State has no duty to give security to private individual: SC

New Delhi, May 1 (IANS) The Supreme Court Wednesday adversely commented on the home ministry providing security to a Mumbai businessman, indirectly referring to the recent decision of provide Z+ security to Reliance India Limited chairman and CEO Mukesh Ambani by the Central Industrial Security Force (CISF).

Referring to a newspaper report that the ministry of home affairs had decided to provide CISF security to an individual, the apex court bench of Justice G.S. Singhvi and Justice Kurien Joseph said that the state was not obliged to provide security to private individuals.

“Earlier, it was prevalent in Punjab that businessman got security; now it has come to Bombay,” Justice Singhvi noted.

Observing that the government was not obliged to provide security to private individuals, the court said that businessmen can have their own security, and not state security, at the cost of the common man.

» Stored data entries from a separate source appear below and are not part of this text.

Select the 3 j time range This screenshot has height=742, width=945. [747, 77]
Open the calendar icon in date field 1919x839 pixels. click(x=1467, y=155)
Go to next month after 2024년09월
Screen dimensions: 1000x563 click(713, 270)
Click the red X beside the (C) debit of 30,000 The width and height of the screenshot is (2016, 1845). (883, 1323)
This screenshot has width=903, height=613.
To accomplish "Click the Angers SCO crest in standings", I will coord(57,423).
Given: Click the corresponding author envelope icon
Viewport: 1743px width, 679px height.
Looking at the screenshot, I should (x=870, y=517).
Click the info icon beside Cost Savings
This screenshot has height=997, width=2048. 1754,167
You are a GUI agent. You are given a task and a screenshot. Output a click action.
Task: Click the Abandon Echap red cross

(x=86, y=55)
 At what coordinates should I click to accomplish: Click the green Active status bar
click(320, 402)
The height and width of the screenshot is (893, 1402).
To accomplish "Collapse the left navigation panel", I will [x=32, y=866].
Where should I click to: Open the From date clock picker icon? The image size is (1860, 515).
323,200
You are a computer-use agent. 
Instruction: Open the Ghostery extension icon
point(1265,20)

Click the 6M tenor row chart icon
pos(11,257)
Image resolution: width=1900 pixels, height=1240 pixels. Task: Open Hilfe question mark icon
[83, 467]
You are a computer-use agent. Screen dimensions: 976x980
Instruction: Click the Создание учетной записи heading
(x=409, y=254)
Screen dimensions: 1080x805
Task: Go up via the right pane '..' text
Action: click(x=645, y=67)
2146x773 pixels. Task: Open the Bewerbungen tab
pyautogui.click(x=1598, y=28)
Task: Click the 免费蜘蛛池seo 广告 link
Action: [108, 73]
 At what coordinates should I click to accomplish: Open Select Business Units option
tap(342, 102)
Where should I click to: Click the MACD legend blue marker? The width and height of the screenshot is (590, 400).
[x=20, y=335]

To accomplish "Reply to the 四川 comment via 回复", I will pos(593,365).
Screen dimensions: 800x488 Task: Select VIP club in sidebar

Senior counsel Harish Salve, who is amicus curiae in the case which has come to be known as the VIP security case, told the court that he had inquired about the reasons for the move, and was told that they had only asked for arms licences, as they had their own security people, but the government said it would provide CISF security.

They requested, “permit us arms licences. We have our own security. They (government) said we will not allow you arms licence. We will give you CISF security,” Salve said referring to his conversation.

Having said this, Salve said there were many big names in the industry like Ratan Tata, Narayana Murthy and others who may need such security. He asked why the CISF could not create an exclusive unit to guard such people, on the basis of a payment.

Additional Solicitor General Siddarth Luthra said that private agencies could not be given licences for arms, as such a move would have the potential to create a private army. He said that another bench of the apex court was seized of the matter.

Additional Solicitor General Indira Jaisingh told the court that that under the law there was provision for the individual to get licence for arms. She said they could apply for arms under the provisions of the statute.

The court said it would take up, in the next hearing July 9, the matter of the number of people charged with criminal offences, and of private individuals receiving security cover.